An increase in New Jersey's gas tax, currently the second lowest in the country, is not supported by the majority of residents in a new Rutgers-Eagleton poll finds.

According to the poll, 57 percent≠ of those surveyed oppose the increase, a number that goes up to 66 percent when responders are told the increase would cost the average driver about 50 cents more per day — or $180 annually. Opposition continues at the same level even if told the revenue would be dedicated entirely to paying for road maintenance and improvement and other transportation costs.

Gov. Chris Christie (R)'s proposal that would tie any gas tax increase with a cut in real estate and inheritance taxes also gets little support, with 44 percent still opposed, 31 percent in favor and 10 percent unsure.

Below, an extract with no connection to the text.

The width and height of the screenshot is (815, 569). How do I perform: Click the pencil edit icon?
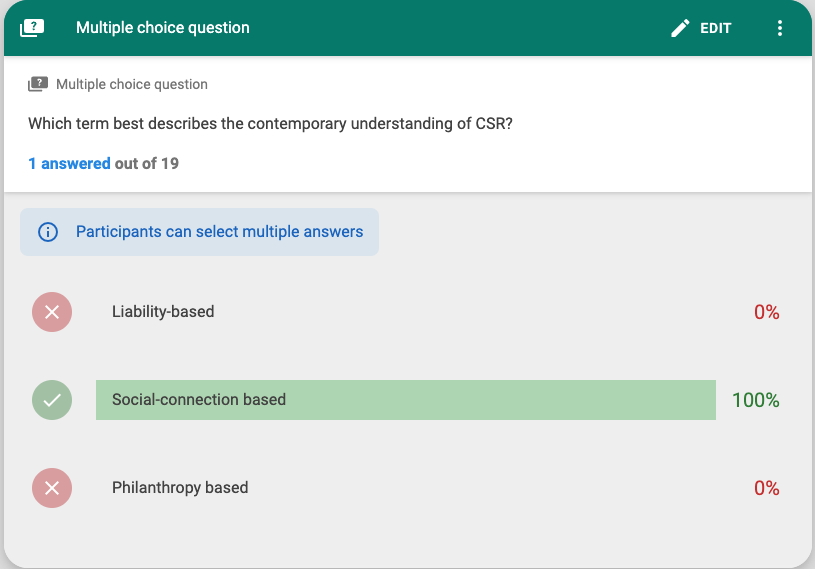click(680, 28)
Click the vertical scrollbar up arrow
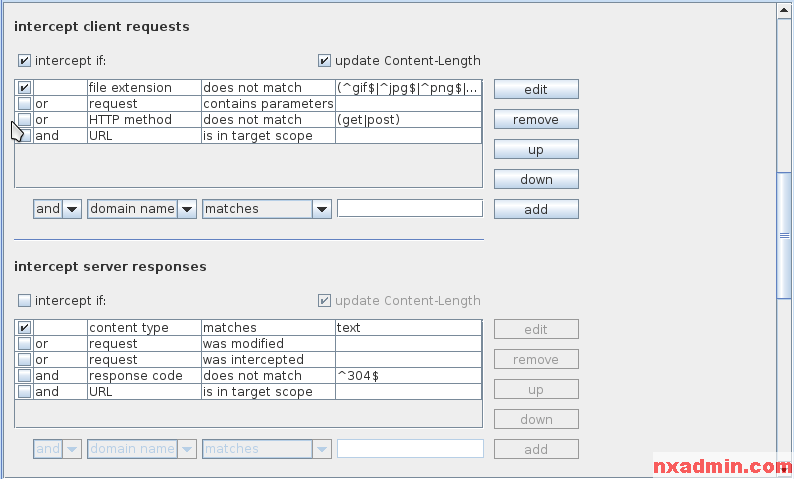 click(785, 10)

“New Jerseyans have remained adamant in their opposition to a gas tax hike over the past 18 months, even as news continues about a near-broke Transportation Trust Fund and the need for many important repairs to the state’s transportation infrastructure,” said Ashley Koning, assistant director of the Eagleton Center for Public Interest Polling at Rutgers University. “New Jerseyans agree more money is needed for this upkeep, but even when told specifically how the extra revenue would be used, they do not want it coming out of their own pockets.”

New Jersey's state gas tax stands at 14 cents per gallon. All states collect another 18 cents per gallon in federal taxes.

The telephone survey of 835 adults has a sampling error of plus or minus 3.6 percentage points.

State Senate President Steve Sweeney (D), considering a run for governor, announced plans on Monday for an investment plan that Democrats believe will boost the state's economy and includes a gas tax increase.

“There’s no free roads or free bridges and if you know of any I’ll get somebody to buy them off of you,” Sweeney said. “There’s going to be, whether it’s going to be a gas tax or sales tax (increase), there’s going to be some coming.”